Grant continued. “This year it’s been different. Every coach, every athletic director, the talk was about ‘punching their ticket to Atlanta.’”
Football is just football; it shouldn’t be considered more important than academic success, the quality of the graduates you are producing, etc. Obviously. But as has been so often said, sports can be a window into the university. The Flutie Effect is real.
“Alabama has won four FBS championships since 2009,” Grant said. “Non-resident students, who pay 2.5 times the tuition [as in-state students], have more than doubled from 27 percent to 63 percent of incoming students. Kansas State, their enrollment doubled from 12,000 to 23,000 since the 1990s. TCU went to the Big 12 in 2012 and has become a contender, and out-of-state enrollment has increased by 20 percent in six years.

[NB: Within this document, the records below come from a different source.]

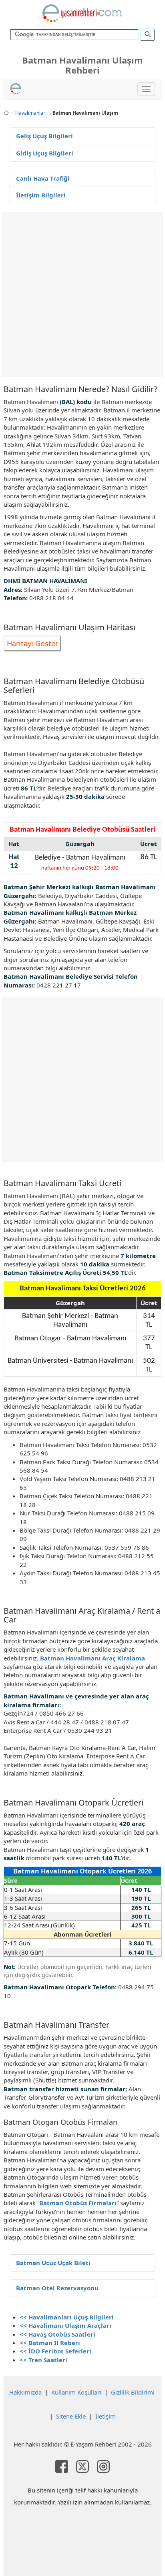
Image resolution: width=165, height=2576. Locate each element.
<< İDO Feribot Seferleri (55, 2351)
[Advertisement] (82, 294)
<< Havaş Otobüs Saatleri (57, 2334)
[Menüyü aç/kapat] (146, 89)
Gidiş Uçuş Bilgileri (44, 153)
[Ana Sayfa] (6, 112)
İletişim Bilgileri (41, 195)
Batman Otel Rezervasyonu (57, 2288)
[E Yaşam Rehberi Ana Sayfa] (82, 13)
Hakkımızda (25, 2392)
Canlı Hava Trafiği (43, 178)
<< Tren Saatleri (43, 2360)
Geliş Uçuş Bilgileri (44, 136)
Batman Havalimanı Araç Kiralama (92, 1658)
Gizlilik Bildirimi (133, 2392)
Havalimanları (30, 112)
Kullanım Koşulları (76, 2392)
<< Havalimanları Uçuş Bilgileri (67, 2317)
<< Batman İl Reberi (50, 2343)
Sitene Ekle (71, 2416)
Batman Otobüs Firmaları (78, 2203)
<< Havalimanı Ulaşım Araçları (65, 2325)
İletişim (105, 2416)
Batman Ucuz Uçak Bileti (53, 2263)
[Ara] (147, 34)
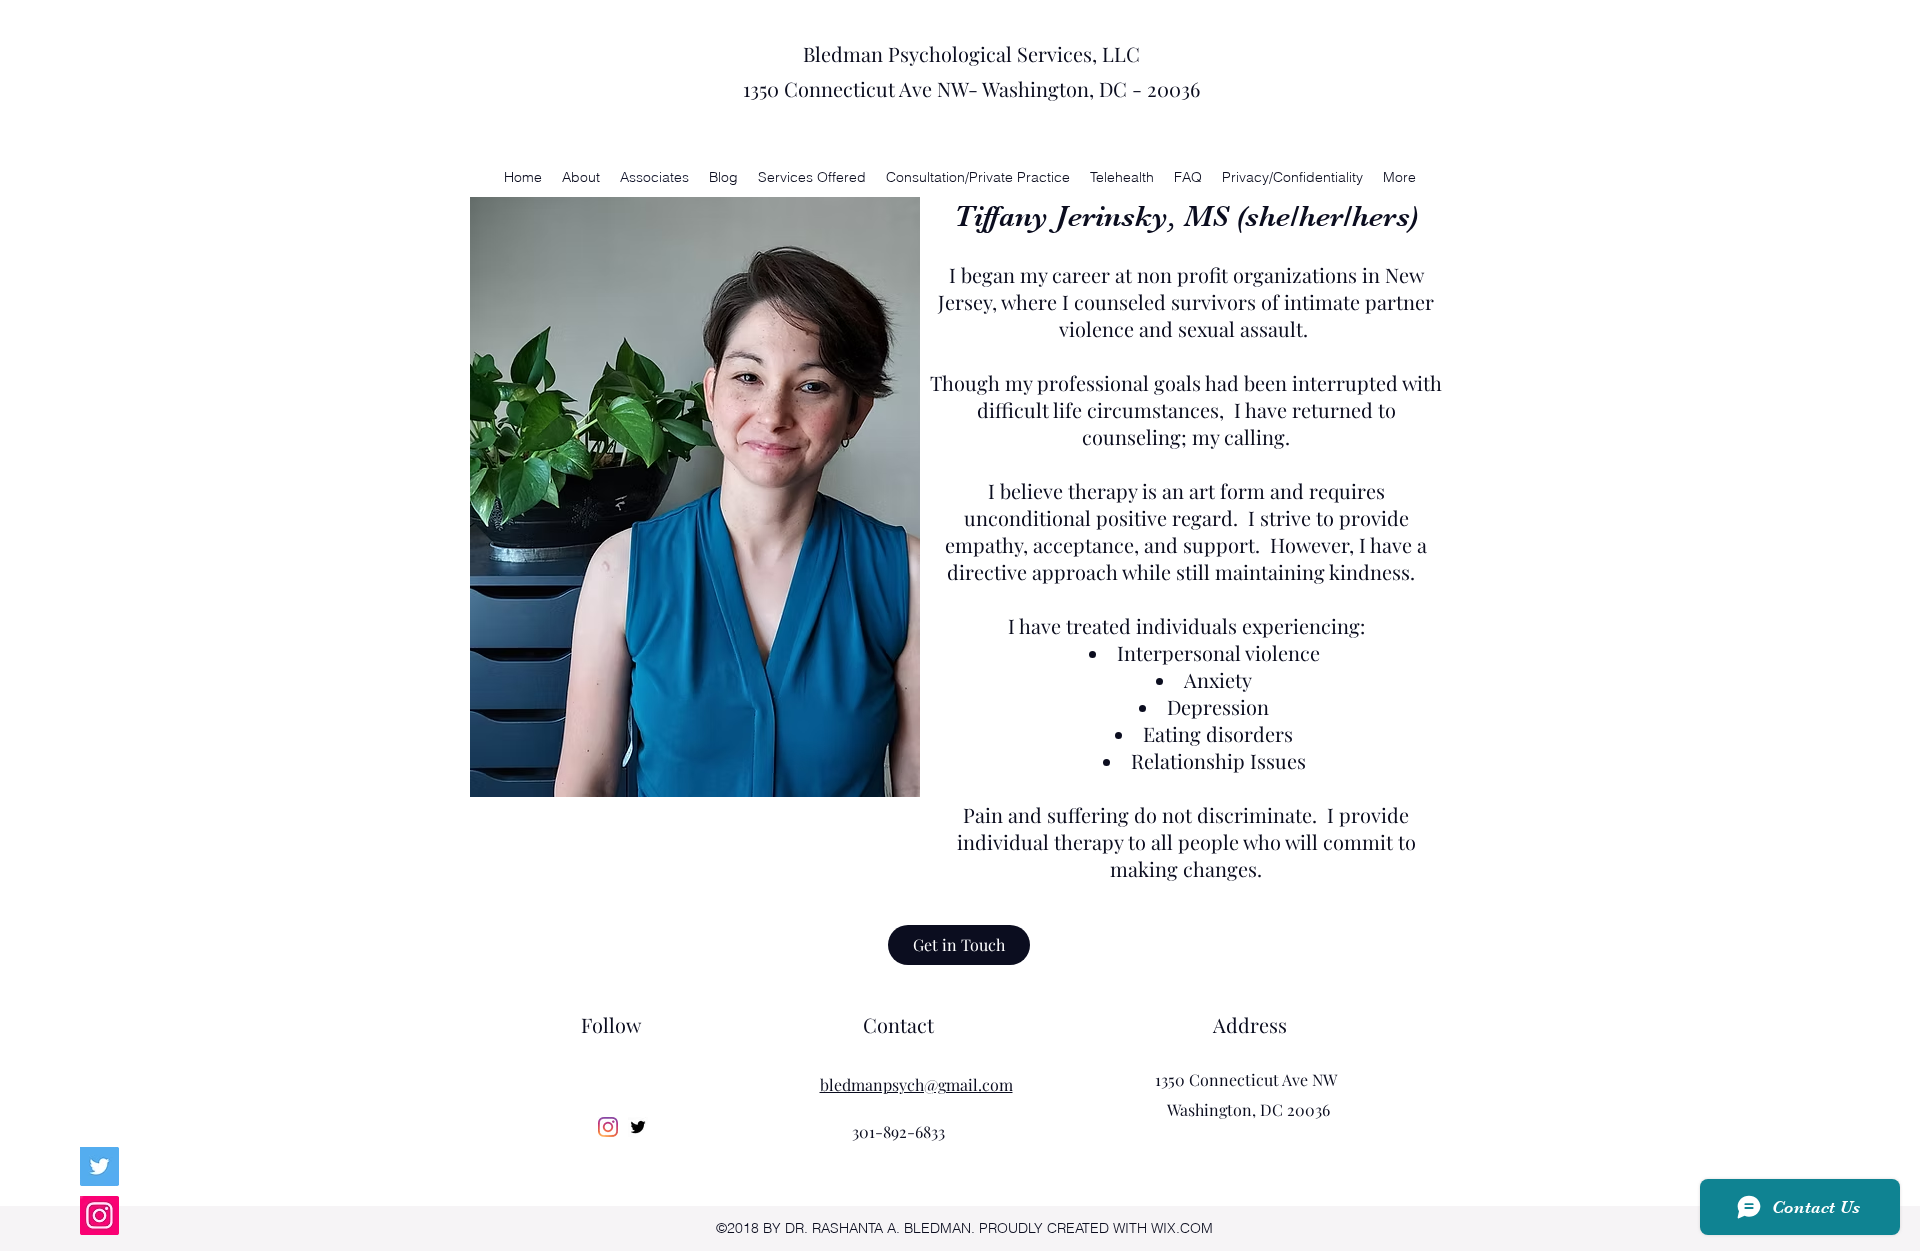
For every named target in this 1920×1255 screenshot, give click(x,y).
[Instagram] (99, 1215)
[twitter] (638, 1127)
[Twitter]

“The economics that go along with the participation and exposure has real, tangible impact and economic impact for the universities that participate. We want to utilize this platform to drive an increase in applications and enrollment at these [HBCU] institutions.
“They’re playing for something. There’s a different meaning. It’s exciting. There’s tremendous value for them, we think, and it allows us to provide a platform that’s essential to creating exposure. And that’s increased the desire to create better programs.”
At first, it was easy to see the Celebration Bowl as a hindrance to ambition; sure, it was a “national title game” of sorts, but what if the MEAC or SWAC were to produce a legitimate top-five-caliber FCS team, and it didn’t get a chance to prove itself in the playoffs? What’s even the point of being in FCS in that instance?
Instead, you can now see that that kind of problem is the ambition. Increased exposure, increased opportunity, and a showcase game in Atlanta could better fill school coffers, force teams to make more ambitious coaching hires (and create better opportunity for quality coaches), and create a better SWAC or MEAC. Maybe that creates “really good teams passing on playoff bids” awkwardness down the line. But that would be a hell of a problem to have.